Files on the disk identified 24,000 people who were depositors at HSBC’s Geneva branch. While the Greek government has not done so, other nations are using the information to hunt tax evaders.
Former Greek finance minister George Papaconstantinou reportedly obtained the disk in 2010 from his French colleague, Christine Lagarde, who is now head of the International Monetary Fund. Along with the EU and ECB, the IMF is part of the Troika bailing out Greece with 230 billion euros in rescue loans.
When it was recently reported that the disk was missing, Papaconstantinou’s successor, Evangelos Venizelos, claimed he had copies of the files on a memory stick, which he said he handed over to the prime minister’s office. Venizelos came under fire for not trying to find out if there were tax cheats involved at a time when he was doubling income and property taxes and taxing the poor.
Before Venizelos stepped forward, current Finance Minister Yannis Stournaras vowed to find the data, and the saga had critics complaining about yet another misstep by Greek authorities. Venizelos said he couldn’t use stolen data to prompt an investigation, but Lagarde said other European countries have done so.
Marios Evriveavis, a professor of international relations at Panteion University in Athens, said the revelation won’t surprise Greeks.
“People know very well that a lot of politicians have been enriching themselves through corruption and know who most of them are,” Evriveavis told SETimes. “They [the government] don’t need a list of people with deposits in countries like Switzerland,” he said, adding that it wouldn’t be difficult to get information from Greek banks where deposits originated.

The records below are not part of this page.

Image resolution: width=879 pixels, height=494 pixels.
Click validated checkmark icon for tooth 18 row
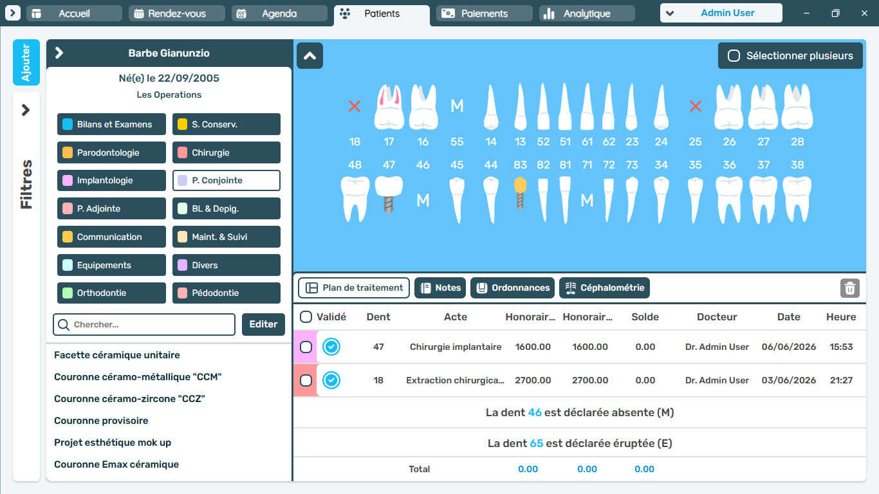(x=331, y=380)
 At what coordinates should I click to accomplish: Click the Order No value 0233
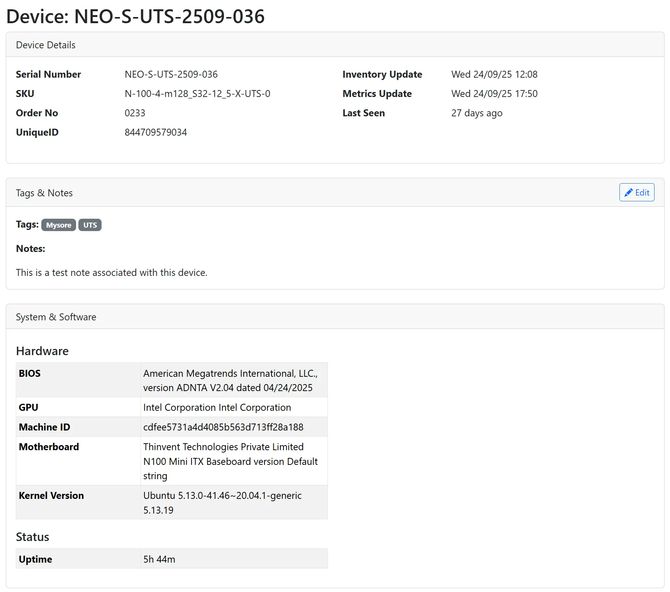(135, 113)
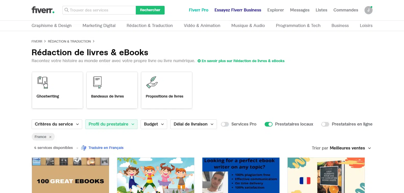Open the Marketing Digital category menu
The height and width of the screenshot is (193, 404).
point(99,25)
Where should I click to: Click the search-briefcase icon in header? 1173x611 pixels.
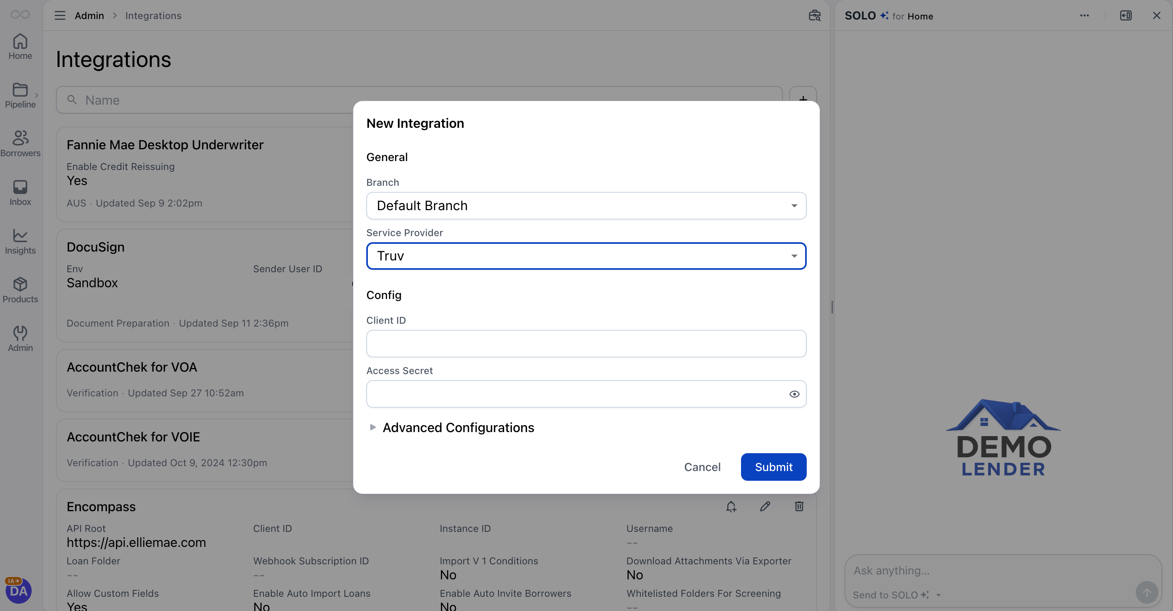pyautogui.click(x=814, y=15)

The timing of the discovery is sensitive because Samaras’ uneasy coalition is aiming more austerity measures primarily at workers, pensioners and the poor while tax evaders who owe more than 50 million euros have largely gone unpunished, fueling a sense of injustice.
Dimitris Sotiropoulos, an assistant professor at the University of Athens and research associate at the Hellenic Foundation for European and Foreign Policy, said the mishandling of the so-called Lagarde List may be more costly to the government than the names, which reportedly include more business executives than politicians.
“There was negligence … that allowed politicians to hide it … and there are accusations they may have tampered with the list,” Sotiropoulos told SETimes. “The names are being kept secret, adding to the furor.”
While all eyes are on Samaras’ attempt to get the troika to release a pending 31.1 billion euros worth of rescue loans, the distraction over the lists has led to speculation the government itself could be undermined.
An Oct. 12 poll showed that 72 percent of Greeks, weary of austerity, no longer support the bailouts and attached conditions despite Samaras’ warning that the economy will collapse without them. Some 79 percent doubt that his uneasy coalition government, formed after the June 17 elections, will last its four-year term.
Thanassi Antoniou, 83, a retired tailor whose pension has been cut three times, said he has given up on politicians and the country’s rich.
“They are not patriots. They are traitors for putting their money in Switzerland,” Antoniou told SETimes. “I don’t consider them to be Greeks. They look out only for their own interests.”